Often this process can all too plausibly be interpreted in one of two ways (or both — the ideas are not mutually exclusive): it can be seen as a cover for what is essentially an ideological battle; or merely as a competitive game, self-perpetuating and futile.

With respect to the former point, it is at one level extremely difficult to demonstrate that a particular philosopher’s arguments are influenced by his or her ideological or religious convictions; but on another level it is blindingly obvious that, say, Christians or hardline physicalists are motivated to find and defend arguments which accord with their beliefs. Likewise with social and political beliefs. But playing the philosophical game involves ignoring these issues (and so potential sources of bias) and any mention of them is considered irrelevant — just not philosophy. Such an approach reflects, I think, an outdated view of cognition and one that puts far too much faith in discursive reason.

The view that much philosophy is self-perpetuating and futile, a game of sorts which ends not when some kind of “truth” or resolution is finally arrived at but when people just get tired of that particular game and move on to another, has often been more or less acknowledged by philosophers.

…One other area of concern relates to the complex relationship which continues to exist between religion and philosophy.

Many of philosophy’s iconic figures were religious. Plato was heavily influenced by the Pythagoreans; Plato’s Socrates, still a model for many philosophers, not only believed that concepts have some kind of essential meaning, but also clearly had supernatural beliefs. (He was guided by his daimon, for example.) Even Aristotle’s thought is strongly influenced by what are generally (and I think rightly) seen as completely discredited teleological and other metaphysical notions. Descartes was a believing Catholic. Spinoza was a mystical thinker.

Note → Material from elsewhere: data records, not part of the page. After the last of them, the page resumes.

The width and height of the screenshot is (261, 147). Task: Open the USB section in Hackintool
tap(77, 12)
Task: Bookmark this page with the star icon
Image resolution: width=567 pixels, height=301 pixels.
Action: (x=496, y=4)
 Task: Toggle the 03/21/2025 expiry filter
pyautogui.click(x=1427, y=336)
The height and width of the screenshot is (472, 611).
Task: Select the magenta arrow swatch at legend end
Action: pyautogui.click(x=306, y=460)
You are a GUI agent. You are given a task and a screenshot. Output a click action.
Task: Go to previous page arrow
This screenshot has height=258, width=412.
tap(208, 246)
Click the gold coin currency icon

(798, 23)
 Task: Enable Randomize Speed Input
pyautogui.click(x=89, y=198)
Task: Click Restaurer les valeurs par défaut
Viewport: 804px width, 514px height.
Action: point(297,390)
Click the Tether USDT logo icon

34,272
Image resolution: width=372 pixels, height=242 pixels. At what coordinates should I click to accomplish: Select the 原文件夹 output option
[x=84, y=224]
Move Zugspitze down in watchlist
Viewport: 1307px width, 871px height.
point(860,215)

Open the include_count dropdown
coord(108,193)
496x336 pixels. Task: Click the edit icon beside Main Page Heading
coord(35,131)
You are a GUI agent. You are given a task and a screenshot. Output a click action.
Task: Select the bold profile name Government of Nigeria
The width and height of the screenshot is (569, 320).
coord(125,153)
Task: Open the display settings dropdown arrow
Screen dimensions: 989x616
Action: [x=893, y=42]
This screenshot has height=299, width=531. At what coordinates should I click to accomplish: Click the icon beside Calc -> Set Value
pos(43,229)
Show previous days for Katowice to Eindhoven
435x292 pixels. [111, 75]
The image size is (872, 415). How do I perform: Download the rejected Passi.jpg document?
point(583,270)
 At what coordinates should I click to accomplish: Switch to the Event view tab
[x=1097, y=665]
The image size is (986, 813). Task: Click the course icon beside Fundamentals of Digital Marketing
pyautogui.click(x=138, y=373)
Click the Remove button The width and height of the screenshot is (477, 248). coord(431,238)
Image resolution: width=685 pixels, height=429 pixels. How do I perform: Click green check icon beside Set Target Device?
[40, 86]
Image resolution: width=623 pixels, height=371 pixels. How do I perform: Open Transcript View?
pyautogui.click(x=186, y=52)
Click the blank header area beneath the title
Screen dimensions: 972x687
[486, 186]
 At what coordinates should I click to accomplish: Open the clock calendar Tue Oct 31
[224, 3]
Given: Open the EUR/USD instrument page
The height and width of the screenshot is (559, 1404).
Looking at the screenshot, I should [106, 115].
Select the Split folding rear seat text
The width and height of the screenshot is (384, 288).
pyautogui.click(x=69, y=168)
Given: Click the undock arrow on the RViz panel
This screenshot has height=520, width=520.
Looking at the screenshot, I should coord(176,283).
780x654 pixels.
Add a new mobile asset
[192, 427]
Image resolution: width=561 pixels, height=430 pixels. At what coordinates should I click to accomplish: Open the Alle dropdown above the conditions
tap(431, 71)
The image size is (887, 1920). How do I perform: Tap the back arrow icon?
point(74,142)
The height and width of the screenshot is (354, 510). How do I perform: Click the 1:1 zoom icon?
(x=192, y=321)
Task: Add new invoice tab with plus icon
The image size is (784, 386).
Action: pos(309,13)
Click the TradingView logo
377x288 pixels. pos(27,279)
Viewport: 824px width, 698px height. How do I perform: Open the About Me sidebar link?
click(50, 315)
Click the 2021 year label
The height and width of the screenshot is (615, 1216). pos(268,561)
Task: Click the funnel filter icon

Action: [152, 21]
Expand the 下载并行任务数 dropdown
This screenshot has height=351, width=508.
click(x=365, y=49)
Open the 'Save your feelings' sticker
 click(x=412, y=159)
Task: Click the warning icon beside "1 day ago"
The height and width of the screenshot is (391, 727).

Leibniz was religious. Kant’s writings are deeply marked by his Pietism. Hegel was a Christian. Wittgenstein was a Christian and a supernaturalist in the manner of Pascal or Dostoevsky.

The philosophical canon includes of course many skeptical as well as religious or Platonistic thinkers. But often they were only writing to counter essentially religious doctrines

…Philosophy can be seen not only to have arisen from religion in a historical sense but also to be — as a modern, independent discipline — still strangely dependent on it. There are funding issues involved here and little doubt that academic philosophy is cleverly exploited by churches (and other ideological groupings for that matter) [4], but perhaps even more important than this is the extent to which the agenda of philosophy has been determined, directly or indirectly, by religious ideas.

Sure, sections of the philosophical community seek to undermine religious belief, but often the topics discussed (in popular forums and undergraduate contexts especially) relate in some way to religious ideas. Examples that come immediately to mind include Euthyphro-type arguments against a divine command view of ethics, classical arguments for the existence of God, and free will (the very term is taken from Western theology via the Late Latin liberum arbitrium). More sophisticated thinking in philosophy, of course, engages with science and advanced logic and mostly leaves the theological trappings behind, but the origins of many of the key problems still lie, I would suggest, in religious modes of thought.
I am definitely not claiming that philosophy is necessarily religiously oriented, only that it thrives in a broader environment that is. Why this may be I cannot say, but I am increasingly inclined to the view that the presence in a society of a critical mass of people who are committed to religious or mystical ideas tends to create a space for non-scientific but rationally-informed discourse about “the nature of things.”
…But though the idea that philosophy may be, as it were, parasitic upon religion challenges what has become the standard view of philosophy as a discrete, self-contained and entirely secular discipline, it does not entail a belief that the discipline is doomed. If it is indeed doomed, it is doomed for other reasons, because religion is certainly not going to disappear any time soon.
 
About the author:  Mark English holds a PhD in philosophy from Monash University, and blogs at Language, Life and Logic.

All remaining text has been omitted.